Let’s just break that down.

That means currently the company is trading at approximately 5 times revenue.

And that’s only taking the Environmental Health market into account. The company’s technology adheres to a myriad of applications within EH and other types of agencies; all with significant budgets.

It appears there is nothing but upside for the rapidly growing company that still trades at a price well below its peers.

But it won’t for long. As more news is generated and word gets out, expect investors to discover this up-and-coming SaaS provider.

Sign up to receive more information about this innovative young company that is poised to take the lead.

I do not want to under emphasize the Environmental Health (EH) market.  It is, and will be, our core focus for the next 2 years.  And any public facing copy I would not want to be misconstrued as negative were it to be read by an EH customer.

Something like “The company’s technology adheres to a myriad of applications within EH and other types of agencies; all significant budgets.”

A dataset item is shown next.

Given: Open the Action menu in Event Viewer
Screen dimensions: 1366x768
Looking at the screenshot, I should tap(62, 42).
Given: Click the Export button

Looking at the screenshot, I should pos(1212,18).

Legal Notice: This website is owned and hosted by Market Tactic Media Ltd. Articles appearing on this website should be considered paid advertisements. Market Tactic Media Ltd. and its owners, managers, employees, and assigns (collectively “the Website Host”) is often paid by marketing companies to host websites on which articles profiling public companies are published. The articles on this website are not, and should not be construed to be, offers to sell or solicitations of an offer to buy any security. Neither the articles on this website nor the Website Host purport to provide a complete analysis of any company or its financial position. The Website Host is not, and does not purport to be, a broker-dealer or registered investment adviser. The articles on this website are not, and should not be construed to be, personalized investment advice directed to or appropriate for any particular investor. Any investment should be made only after consulting a professional investment advisor and only after reviewing the financial statements and other pertinent corporate information about the company. Further, readers are advised to read and carefully consider the Risk Factors identified and discussed in the profiled company’s SEC and/or other government filings. Investing in securities, particularly microcap securities, is speculative and carries a high degree of risk.